Franks, who specializes in First Amendment law, sees that position as curiously out of step with the ACLU’s typical stances on privacy. When the ACLU has advocated for bills seeking to criminalize different kinds of privacy breaches—medical, financial, GPS data—it has not asked for a comparable clause. “It is agonizing and heartbreaking to show up and fight the ACLU on this. Privacy is a civil liberty,” Franks says. “I guess when it comes to images of naked women, we have different standards.”

“What also concerns me is the false hope this gives victims who now think they have a path to justice.”

Mary Anne Franks, Cyber Civil Rights Initiative

While only four states have yet to pass a law criminalizing nonconsensual pornography, the majority of states leave the majority of victims unprotected. Both Goldberg and Franks emphasize that one of the New York law’s primary functions will be deterrence, since the average perpetrator may be discouraged by the law’s existence as long as they don’t read the fine print. Do they feel good about that?
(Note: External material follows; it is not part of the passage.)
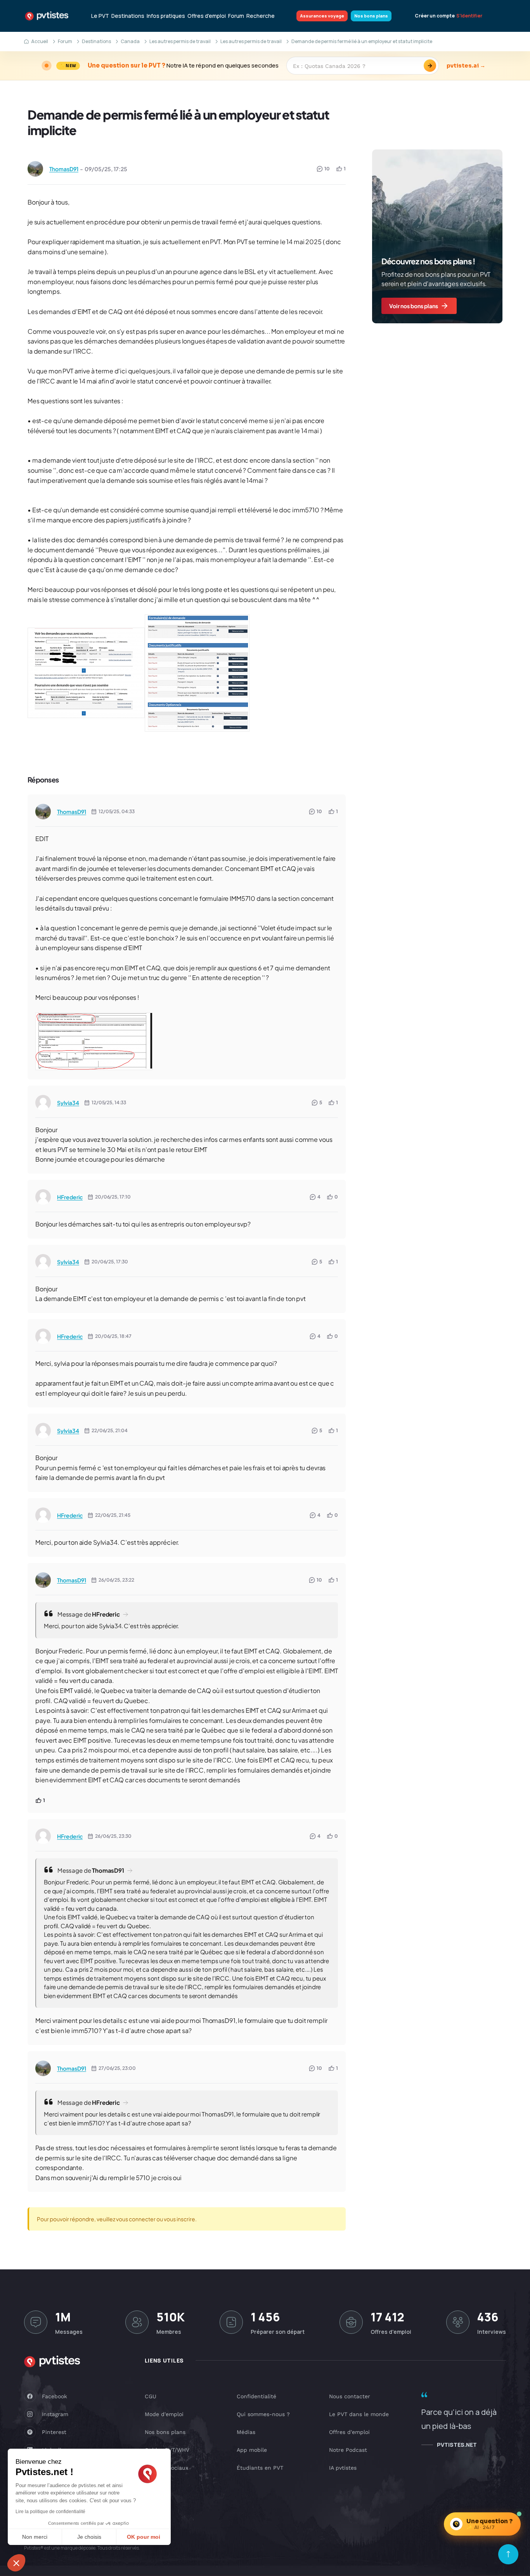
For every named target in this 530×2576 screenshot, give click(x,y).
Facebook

Hell no.

“What also concerns me is the false hope this gives victims who now think they have a path to justice,” Franks says. “New York gets to say it handled this problem, and legislators get to pat themselves on the back for doing a terrible job.”

Advocates aren’t giving up. “My firm will continue to focus on the injustice of tech companies being immune from liability for crimes that occur on their platforms,” says Goldberg. She and Franks both see hope in the SHIELD Act, championed by US Representative Jackie Speier of Calfornia, which would make spreading nonconsensual pornography illegal at the federal level, and as yet includes no clause about the perpetrator’s intent. If it passes, victims might not have to work so hard to prove that the person ruining their life has set out to hurt them.